Let’s pretend that Bob didn’t have this trouble recovering from rejection. Without it, he would have been in a position to deal with his suspect’s cancellation on the phone, in real time, as it happened, and either rescheduled or ended this opportunity right then and there. However, even without the rejection problem, his need for approval may have prevented him from confronting the suspect for fear that his suspect would be offended and go away.
So what do we have instead? A suspect that has likely gone away anyhow, and Bob wasting an entire day on a letter that may very well be irrelevant. Sound like an unlikely scenario? Both the actual scenario and the hypothetical scenario happen every day to tens of thousands of salespeople, maybe even yours!
Can these behaviors be predicted?
Yes! The Tendency to Become Emotionally Involved, Need for Approval and Difficulty Recovering from Rejection, specifically in sales situations, are standard findings in Objective Management Group’s suite of sales assessments. More important than the findings though, are your ability to manage salespeople with these issues. How you get your salespeople to navigate their day, despite weaknesses like these, defines how effective you are as a manager.
Do you know which salespeople are likely to fall victim to the myriad of possible scenarios?

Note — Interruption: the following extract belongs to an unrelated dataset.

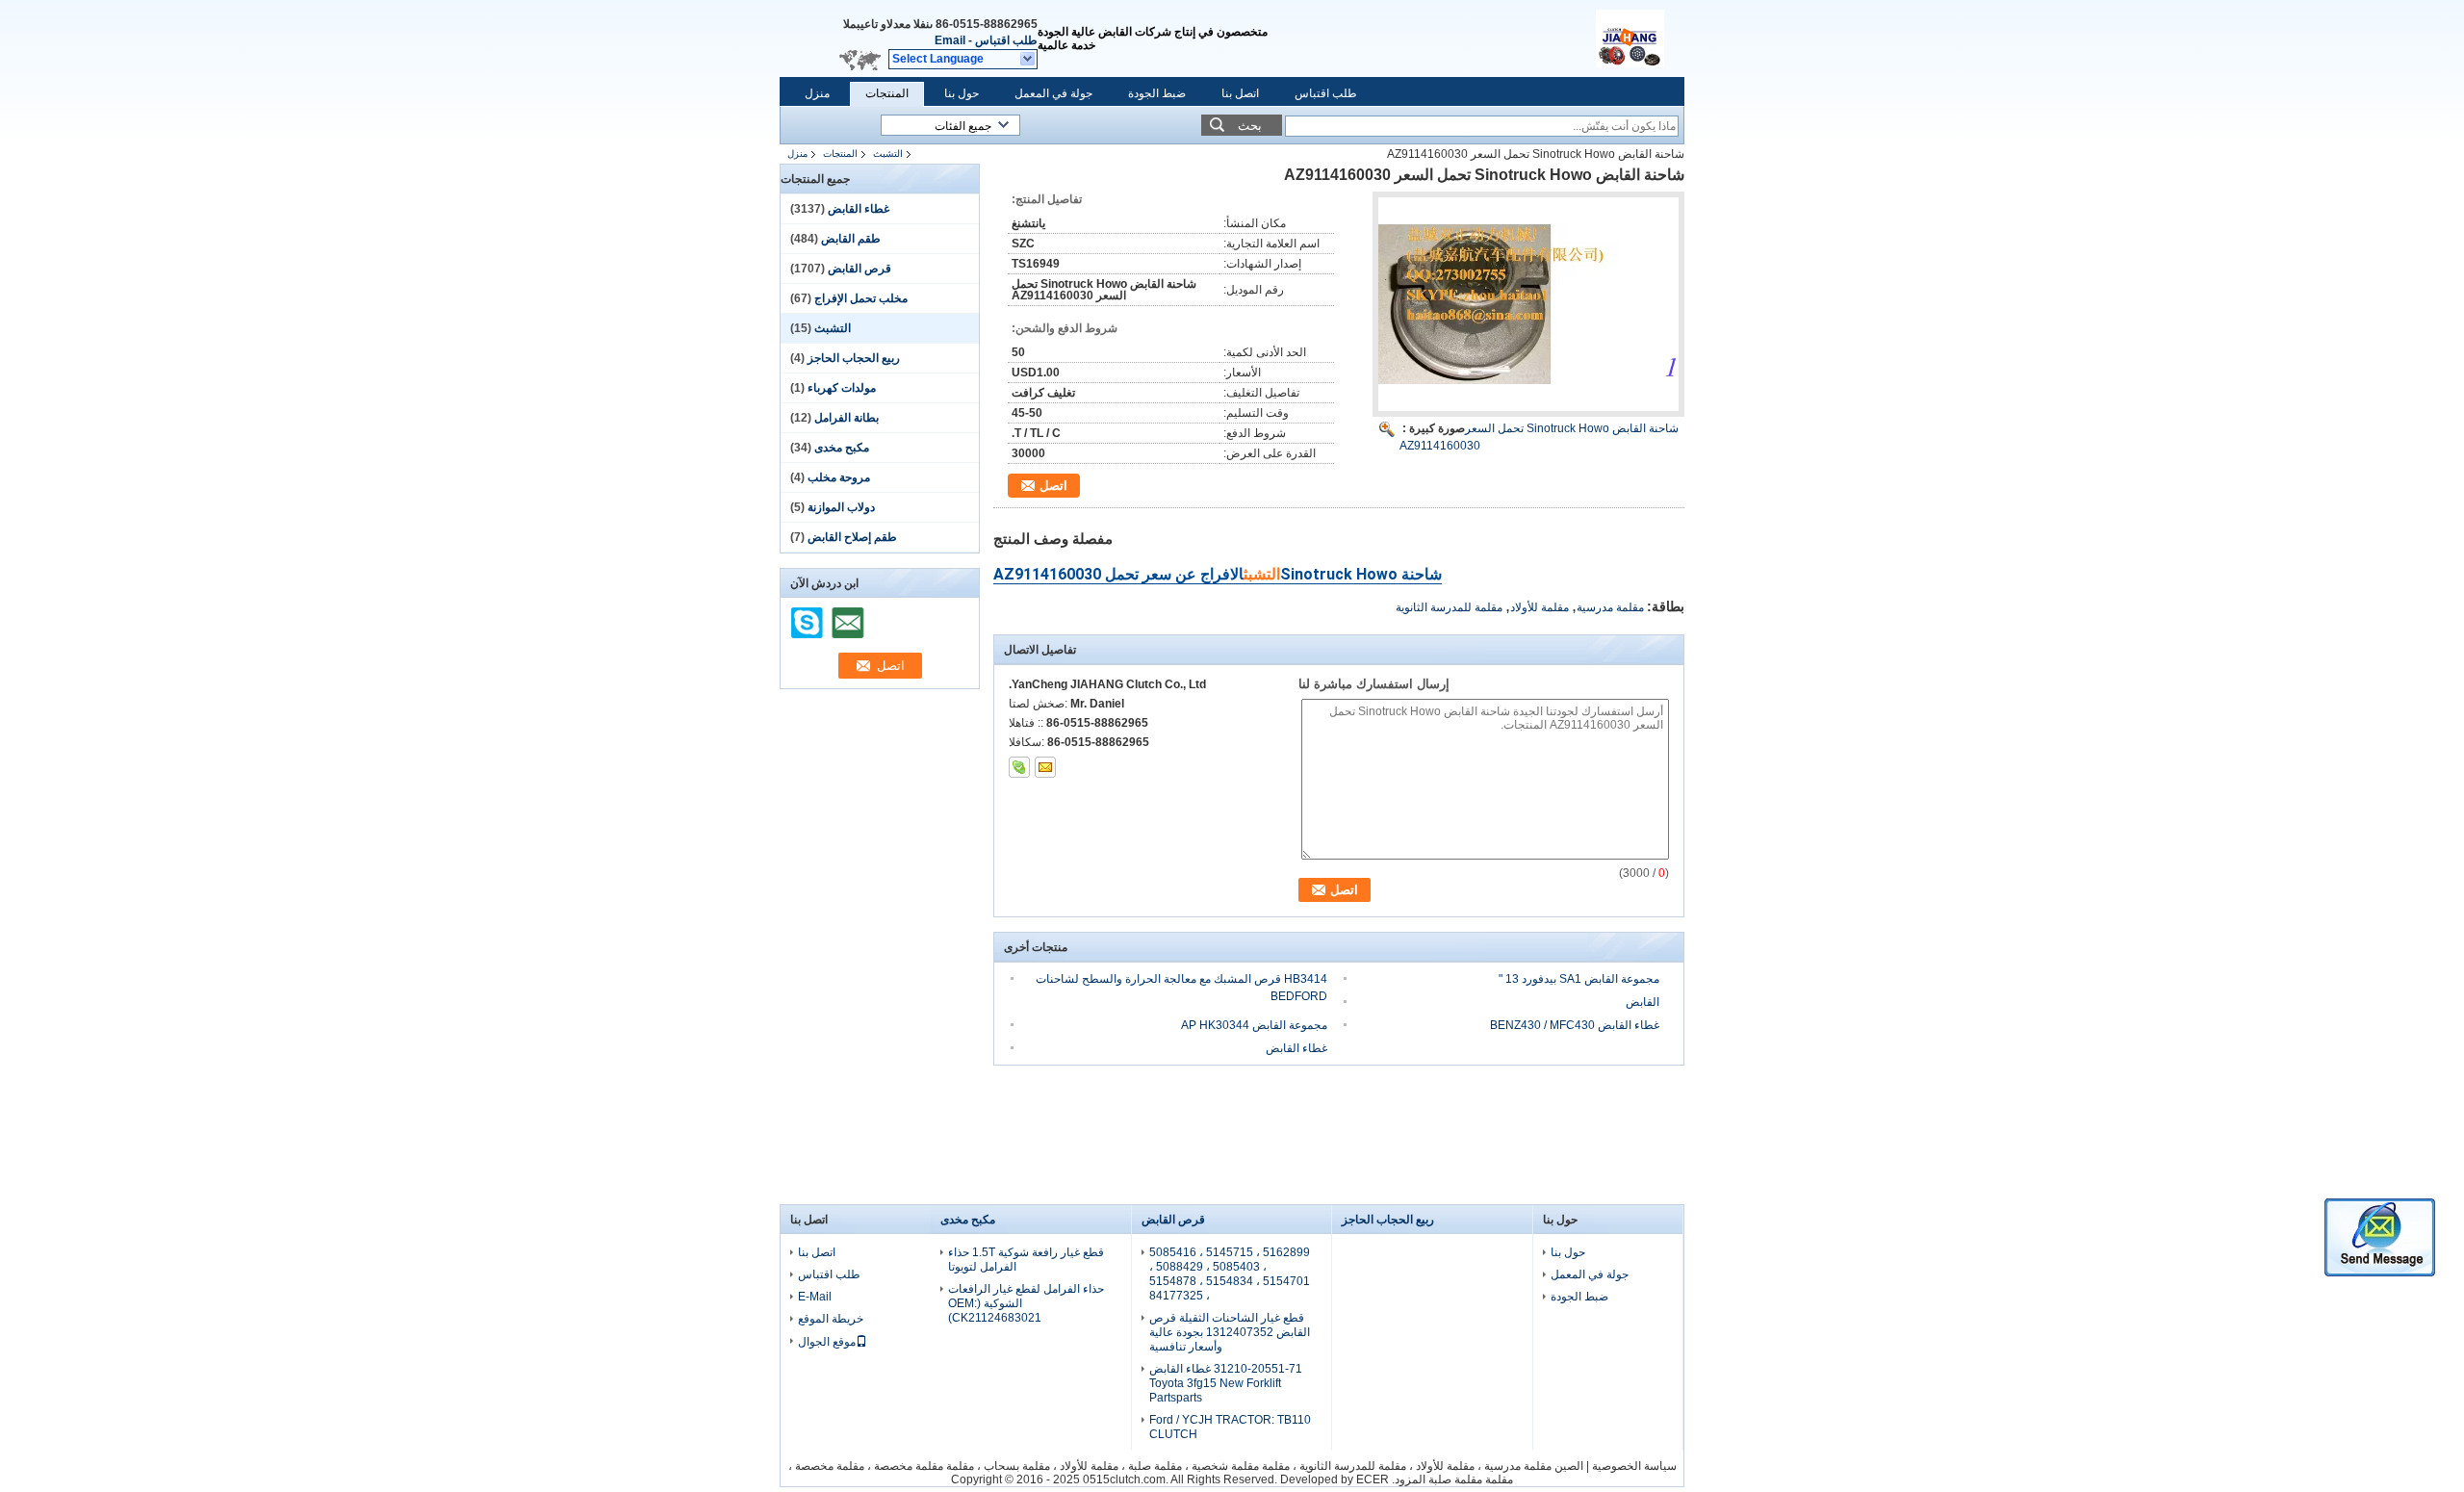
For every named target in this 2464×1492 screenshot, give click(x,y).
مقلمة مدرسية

Do you know how to prepare them?
Do you know how to help them use their strengths to compensate?
Do you know which role plays to engage them in so that they say, ask, and do the right things when suspects and prospects trigger the weaknesses?
Do you know how to hold them accountable to applying and executing those role plays in real sales calls?
In the current economy, you must be able to consistently succeed in that style of coaching and accountability with each of your salespeople because with the resistance they encounter each day now, those weaknesses will cause certain failure rather than sometimes interfere with success.